> **Directions**: Start at the beginning of the records and stop after the line containing "[1349, 495]", then write those lines out again with the requests included. Scale each coordinate in the answers by 1.55, round to whole numbers with halves going up, and leave the pictures out.

Records in a dataset:
* START *

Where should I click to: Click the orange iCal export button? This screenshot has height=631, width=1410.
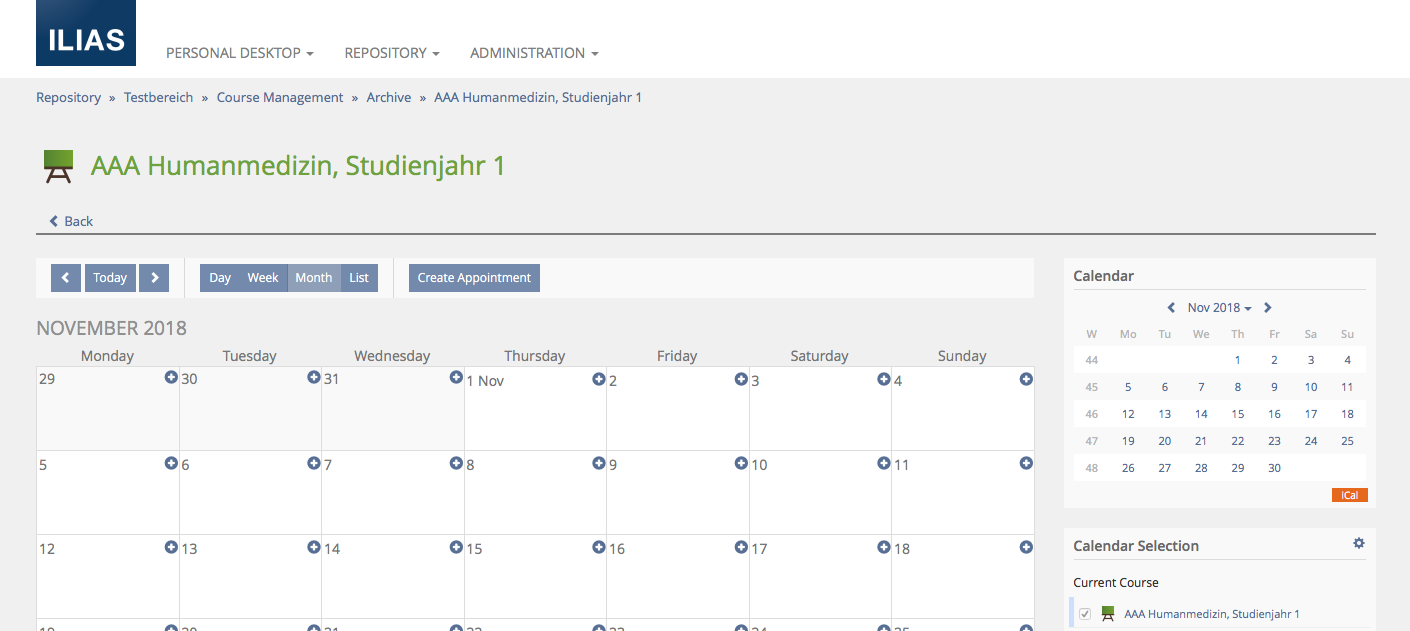[1349, 495]
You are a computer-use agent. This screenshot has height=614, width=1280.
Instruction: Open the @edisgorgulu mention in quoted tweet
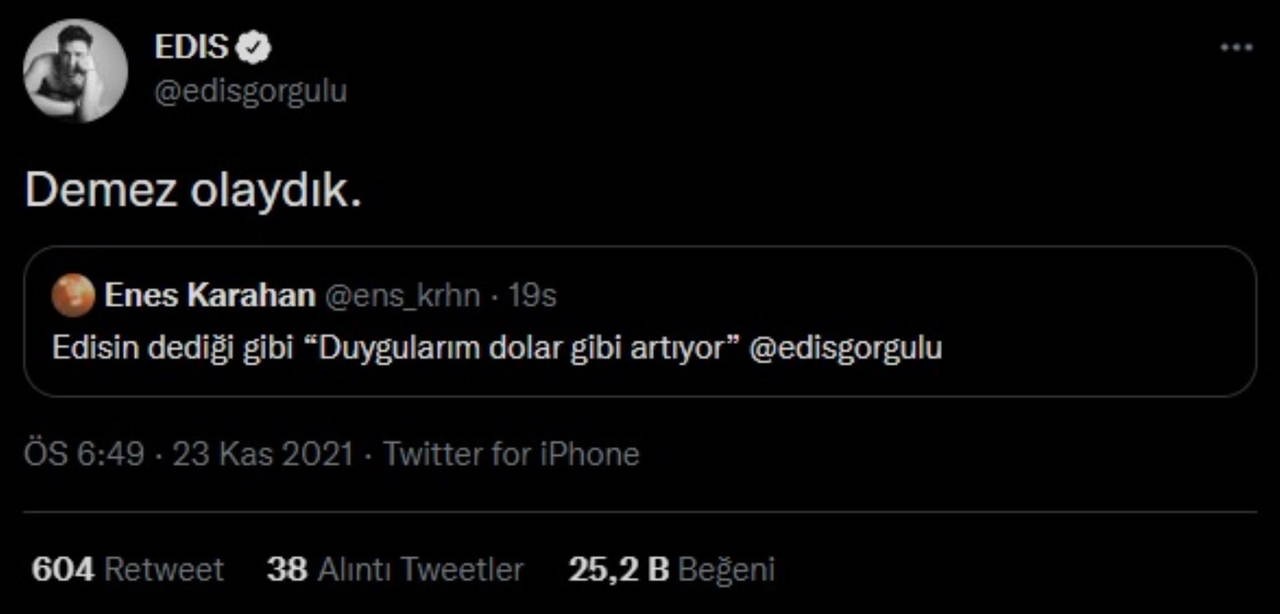click(x=846, y=349)
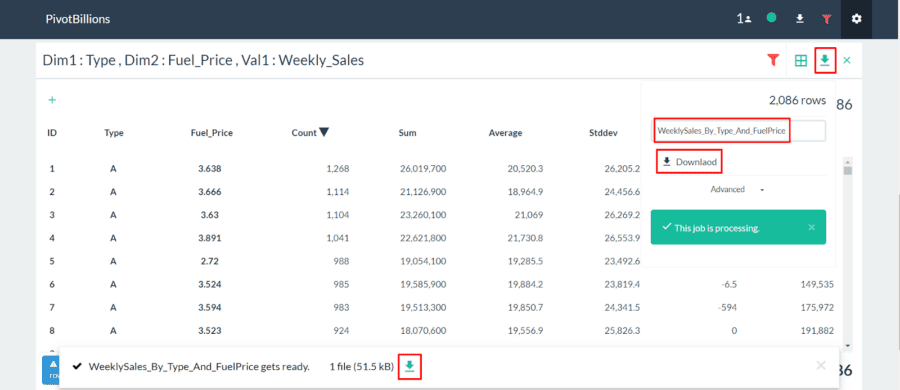Click the download icon in top navbar
The height and width of the screenshot is (390, 900).
[799, 19]
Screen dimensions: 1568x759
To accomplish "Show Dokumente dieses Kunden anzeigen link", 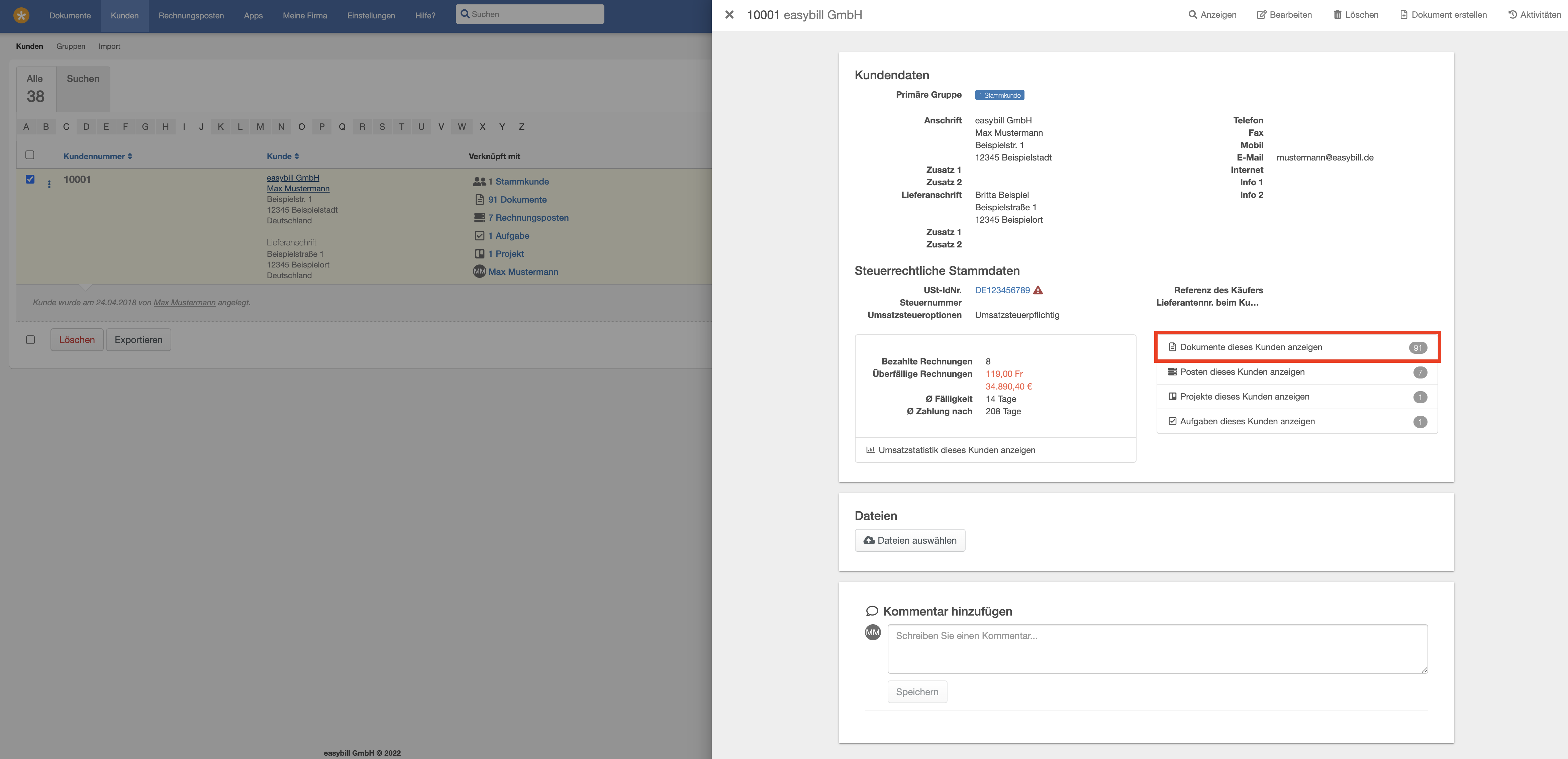I will tap(1251, 347).
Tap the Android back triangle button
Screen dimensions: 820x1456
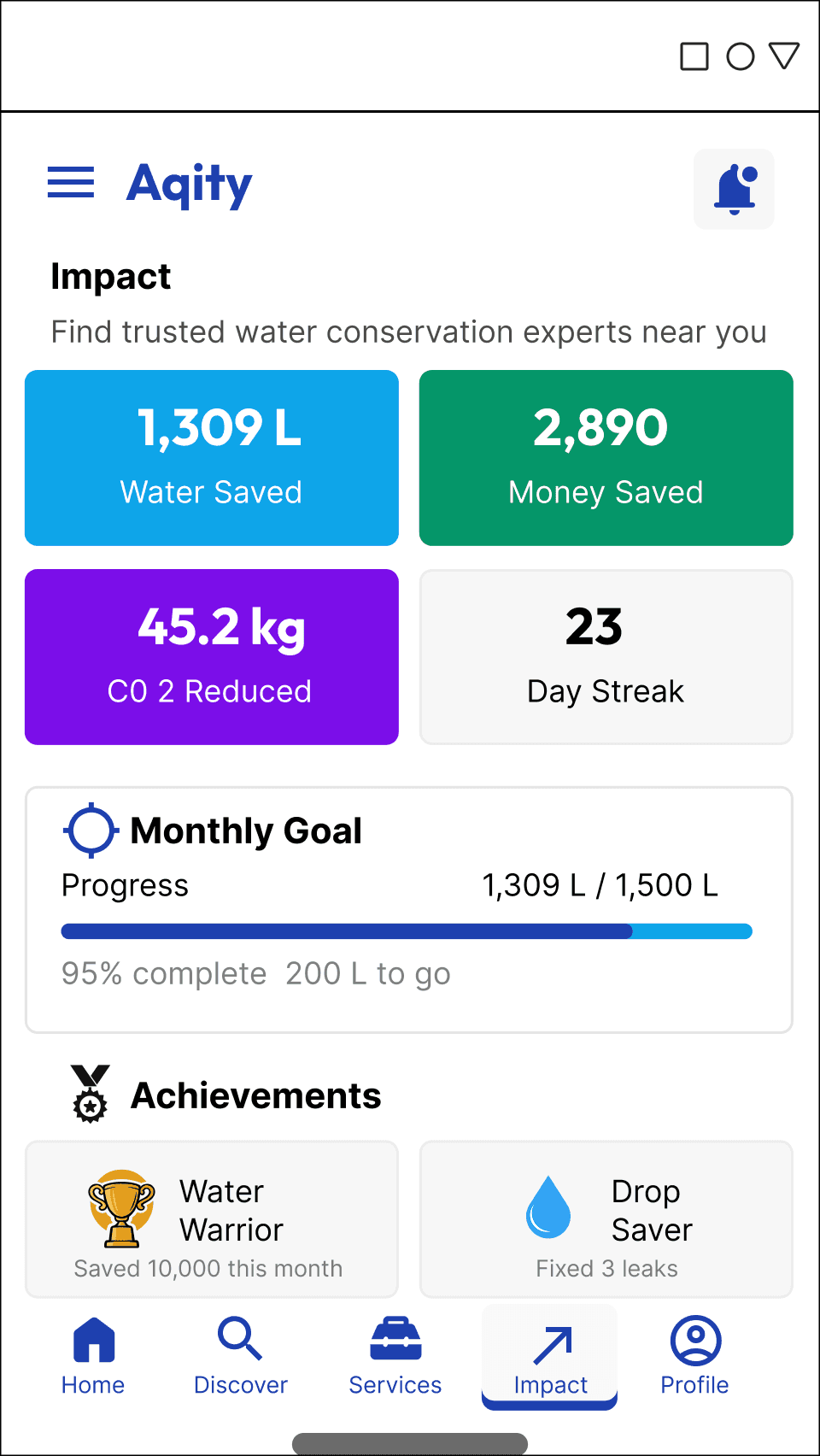click(784, 56)

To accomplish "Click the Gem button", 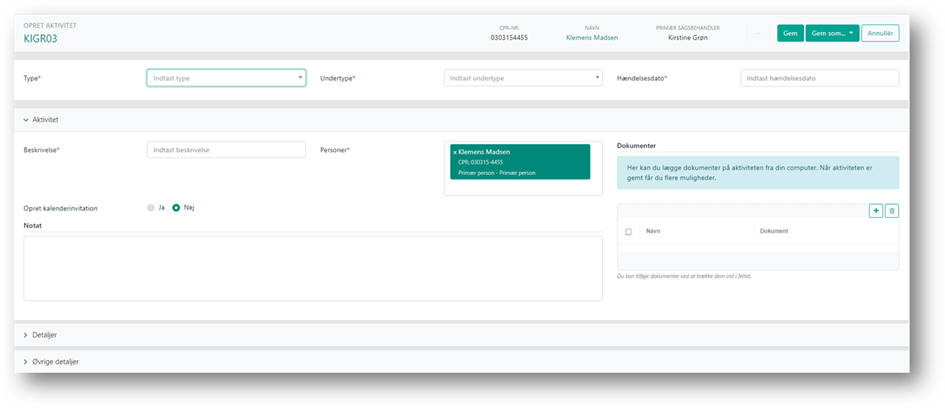I will click(x=790, y=33).
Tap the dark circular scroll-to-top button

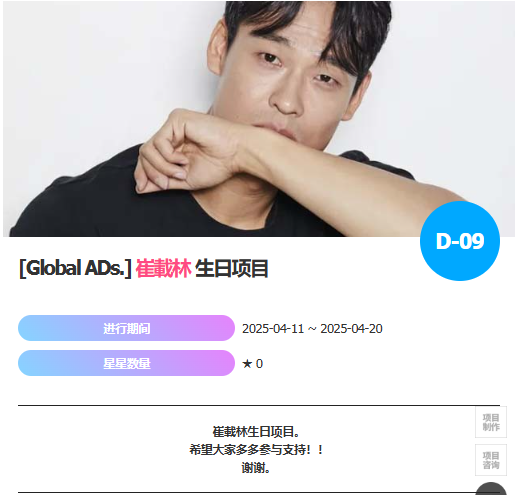coord(491,489)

* END *

> **Answer to this task**:
Where should I click to: Click the orange iCal export button? This screenshot has height=631, width=1410.
[2091, 767]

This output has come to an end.